Morever, Kitayama J, et al. found circulating lymphocyte count was most markedly decreased in the CRT period and gradually recovered by the time of surgery, while the numbers of neutrophils were comparatively stable [14]. We have observed that the NLR was mainly influenced by concomittant chemotherapy and granulocyte colony-stimulating factors during the therapeutic process of chemoradiation. That is, the NLR would like to decrease after concomittant chemotherapy while increase after treating with granulocyte colony-stimulating factors. Therefore, the baseline NLR which is not interfered by any therapy is more important as a prognostic factor for patients.

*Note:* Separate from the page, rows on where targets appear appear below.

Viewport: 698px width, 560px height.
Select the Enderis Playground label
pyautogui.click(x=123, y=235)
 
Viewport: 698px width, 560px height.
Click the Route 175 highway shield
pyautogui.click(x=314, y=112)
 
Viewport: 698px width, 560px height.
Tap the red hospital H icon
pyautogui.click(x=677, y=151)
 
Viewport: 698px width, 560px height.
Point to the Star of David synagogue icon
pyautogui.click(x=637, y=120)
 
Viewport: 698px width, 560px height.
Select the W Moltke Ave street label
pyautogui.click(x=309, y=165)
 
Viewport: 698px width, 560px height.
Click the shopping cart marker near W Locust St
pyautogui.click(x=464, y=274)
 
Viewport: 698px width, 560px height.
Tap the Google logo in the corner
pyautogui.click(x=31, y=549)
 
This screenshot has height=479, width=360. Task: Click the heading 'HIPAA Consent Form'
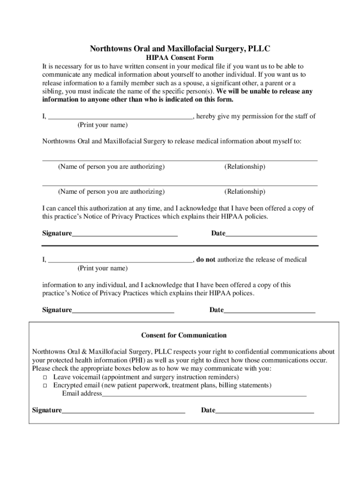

It should be noted that although the NLR is easy to measure, its utility as a marker of systemic inflammation may be affected by many conditions, including coronary disease [27], metabolic syndrome [28], inflammatory diseases and any medication related to inflammatory conditions in the patients. These limitations must be considered because this is a retrospective study, and no specific data were available about co-morbidities and the cause of death. These variables will influence the specificity of NLR as a prognostic factor in our rectal cancer patient cohort. Another limitation is that 86.9% of the patients in our cohort with stage III have a worse 5-year OS (62%) compared with well-organised randomized clinical trial patients (76%) [29]. This result is likely because our cohort is a routine locally advanced rectal cancer population without strict inclusion criteria for neoadjuvant chemoradiation. Although there was no significant difference in the DFS between the NLR groups according to the multivariate analysis, the difference may be significant with a longer follow-up time and a larger patient population.

Even considering these limitations, our data indicate that an elevated pre-treatment NLR may serve as a prognostic marker for risk stratification in locally advanced rectal cancer patients who received neoadjuvant chemoradiation. In addition, tumor response, which is the tumor stage after treatment, and the ability to receive adjuvant chemotherapy remain the most significant prognostic factors for overall survival in the multivariate analysis. In this study, the NLR did not represent a alternate factor for either of them. Although systemic adjuvant chemotherapy is an independent prognostic factor for OS in our study, the benefit of adjuvant chemotherapy remains controversial. The EORTC 22921 study showed that the addition of adjuvant chemotherapy benefited only the group of patients who had a reduction in tumor stage to ypT0-2, while there was no benefit in the group who had no tumor reduction (ypT3-4) [30]. The ongoing NCT01941979 study is the first phase III randomized trial comparing adjuvant chemotherapy and observation for rectal adenocarcinoma patients with ypT3-4, N0-1 after neoadjuvant chemoradiotherapy. The investigator believes that this subgroup of patients will benefit from adjuvant therapy [31]. Therefore, it may make sense for patients with elevated NLR to receive intensive preoperative treatment because the postoperative chemotherapy remains controversial.

Conclusion

In conclusion, our study demonstrated that the pre-treatment NLR may be an independent, significant predictor of long-term mortality in locally advanced rectal cancer patients undergoing neoadjuvant chemoradiation. Large-scale prospective studies and a validation study are warranted to confirm the optimal NLR cut-off value and its prognostic significance.